■ **What is being asked**
Could you set down exactly the lines of the data below, starting at the one that holds "Veelgestelde vragen (740, 2203)" and ending at the one that holds "No thanks, I'll pay full price. (320, 1110)", both included, and only those?

■ **Records from a data collection**
──────────────────────────────

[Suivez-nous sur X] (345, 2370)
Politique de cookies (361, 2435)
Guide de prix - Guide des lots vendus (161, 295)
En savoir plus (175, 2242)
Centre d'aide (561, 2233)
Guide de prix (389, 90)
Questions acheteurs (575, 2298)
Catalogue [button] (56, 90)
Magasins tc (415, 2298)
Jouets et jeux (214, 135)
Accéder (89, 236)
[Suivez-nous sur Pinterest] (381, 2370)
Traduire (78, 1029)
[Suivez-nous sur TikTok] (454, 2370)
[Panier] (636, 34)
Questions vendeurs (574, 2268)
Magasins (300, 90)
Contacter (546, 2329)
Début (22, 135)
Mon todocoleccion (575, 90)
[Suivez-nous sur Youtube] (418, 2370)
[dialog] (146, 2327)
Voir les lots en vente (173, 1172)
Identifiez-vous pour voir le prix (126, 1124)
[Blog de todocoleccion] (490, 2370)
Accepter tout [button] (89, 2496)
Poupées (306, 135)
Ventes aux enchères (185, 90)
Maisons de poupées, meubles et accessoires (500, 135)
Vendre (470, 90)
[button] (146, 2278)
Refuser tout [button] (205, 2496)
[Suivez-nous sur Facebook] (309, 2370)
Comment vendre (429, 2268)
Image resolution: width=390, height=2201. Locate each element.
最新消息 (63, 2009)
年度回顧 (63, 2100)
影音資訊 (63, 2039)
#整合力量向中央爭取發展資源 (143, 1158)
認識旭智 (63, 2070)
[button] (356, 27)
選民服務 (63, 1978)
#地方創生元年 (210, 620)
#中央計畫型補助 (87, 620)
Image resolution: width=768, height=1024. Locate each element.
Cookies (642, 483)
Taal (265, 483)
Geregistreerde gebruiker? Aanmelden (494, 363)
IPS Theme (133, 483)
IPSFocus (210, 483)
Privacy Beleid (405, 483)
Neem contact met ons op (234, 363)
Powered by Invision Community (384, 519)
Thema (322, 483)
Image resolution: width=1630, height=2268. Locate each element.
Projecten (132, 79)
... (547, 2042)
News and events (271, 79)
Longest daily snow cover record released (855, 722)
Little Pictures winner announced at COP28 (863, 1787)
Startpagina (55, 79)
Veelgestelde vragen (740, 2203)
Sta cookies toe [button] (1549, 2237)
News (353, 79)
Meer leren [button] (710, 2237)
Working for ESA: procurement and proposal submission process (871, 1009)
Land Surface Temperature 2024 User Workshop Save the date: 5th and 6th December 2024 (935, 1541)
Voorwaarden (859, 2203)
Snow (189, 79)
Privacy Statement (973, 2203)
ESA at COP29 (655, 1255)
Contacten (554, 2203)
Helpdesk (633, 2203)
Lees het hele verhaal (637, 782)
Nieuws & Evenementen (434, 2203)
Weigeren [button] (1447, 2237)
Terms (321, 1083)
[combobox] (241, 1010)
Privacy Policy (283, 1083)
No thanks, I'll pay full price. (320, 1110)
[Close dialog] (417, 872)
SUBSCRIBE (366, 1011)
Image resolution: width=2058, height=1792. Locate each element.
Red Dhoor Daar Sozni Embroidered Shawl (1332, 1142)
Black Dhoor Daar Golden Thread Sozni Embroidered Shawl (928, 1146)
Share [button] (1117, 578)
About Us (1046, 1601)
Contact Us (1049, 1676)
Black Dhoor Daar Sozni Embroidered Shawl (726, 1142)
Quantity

──────────────────────────────

■ **Your response**
Veelgestelde vragen (740, 2203)
Sta cookies toe [button] (1549, 2237)
News (353, 79)
Meer leren [button] (710, 2237)
Working for ESA: procurement and proposal submission process (871, 1009)
Land Surface Temperature 2024 User Workshop Save the date: 5th and 6th December 2024 (935, 1541)
Voorwaarden (859, 2203)
Snow (189, 79)
Privacy Statement (973, 2203)
ESA at COP29 (655, 1255)
Contacten (554, 2203)
Helpdesk (633, 2203)
Lees het hele verhaal (637, 782)
Nieuws & Evenementen (434, 2203)
Weigeren [button] (1447, 2237)
Terms (321, 1083)
[combobox] (241, 1010)
Privacy Policy (283, 1083)
No thanks, I'll pay full price. (320, 1110)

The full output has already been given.